Football: India postpones new league

NEW DELHI - A new football tournament in India that was to feature former international stars of the game has been postponed after opposition from domestic clubs, organisers said Monday.

The franchise-based event by the All India Football Federation (AIFF) and its commercial partners IMG-Reliance, which was due to be held from January to March next year has now been pushed back until September.

"Keeping in view of various key factors, including scheduling conflicts with the (national) I-League, it has been decided to launch the Indian Super League on a permanent window of September to November starting from year 2014," an official statement said.

The Kolkata-based Telegraph newspaper quoted unnamed sources as saying that possible franchise owners had told the AIFF that there was not enough time to prepare for such a league.

Former international stars such as Thierry Henry, Robert Pires, Hernan Crespo, Fredrik Ljungberg, Dwight Yorke and Louis Saha were reported to have been lined up for the league.
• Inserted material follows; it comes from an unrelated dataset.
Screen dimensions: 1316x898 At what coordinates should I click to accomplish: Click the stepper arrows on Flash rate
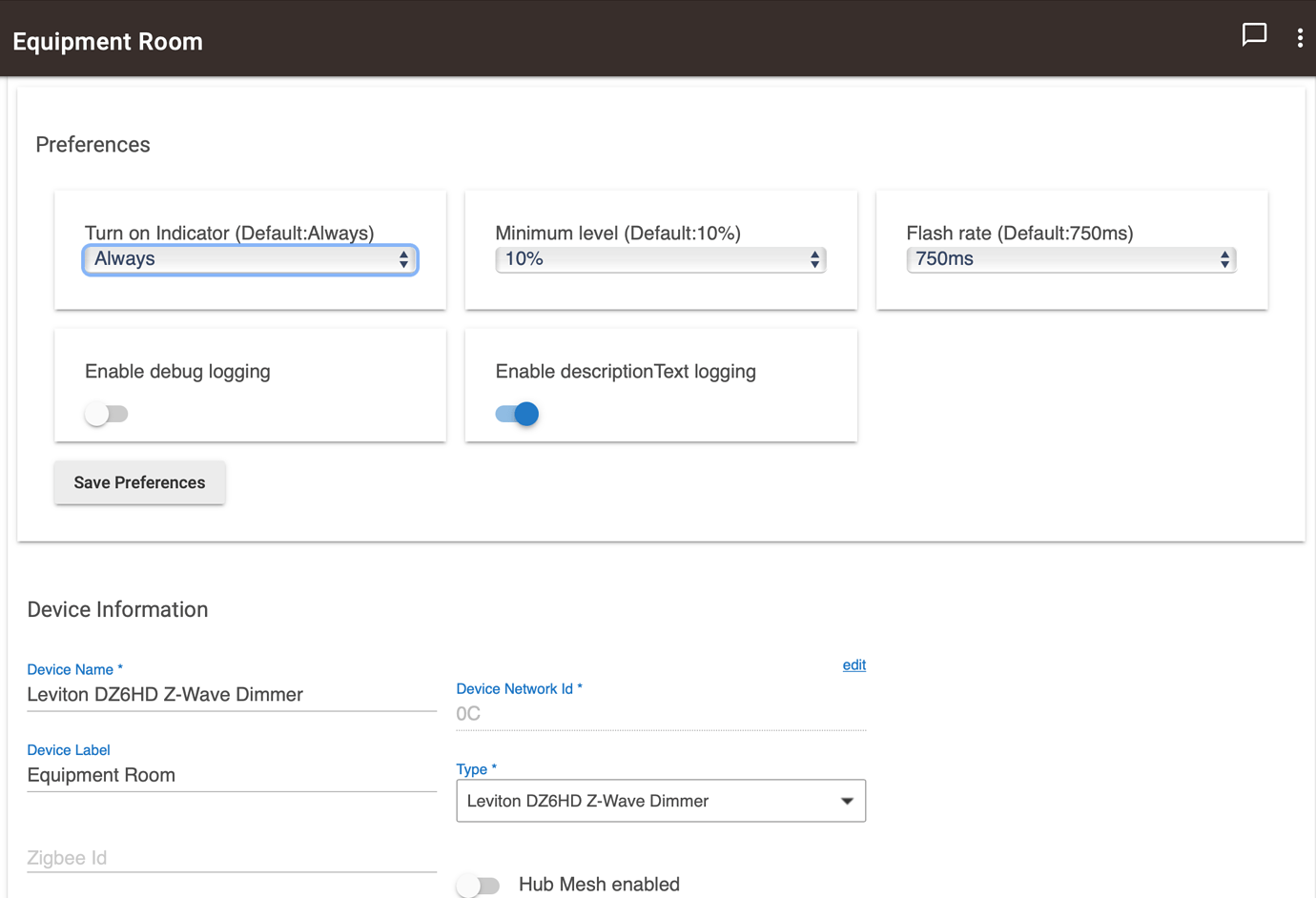coord(1225,258)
Squads for the eight yet undecided city teams were to comprise nine foreign and 13 Indian players each.

The made-for-television event, sold to Rupert Murdoch-owned Star TV network, had already run into trouble over fierce opposition from India's top clubs.

The clubs declined to release their players for the tournament, saying it would ruin the national I-League competition.

Last year a similar idea by football officials in West Bengal state for a franchise-based league featuring other retired stars such as Crespo and Fabio Cannavaro foundered.

India, ranked a lowly 154th in the world and 28th in Asia, has seen a surge in football's popularity due to live television coverage of matches played around the globe.

Star TV, which also beams English Premier League (EPL) matches into the country, roped in India's cricket captain Mahendra Singh Dhoni to promote football for its sports channel.

It also launched Hindi-language commentary on EPL games to ensure wider viewership in smaller towns where English is spoken less commonly.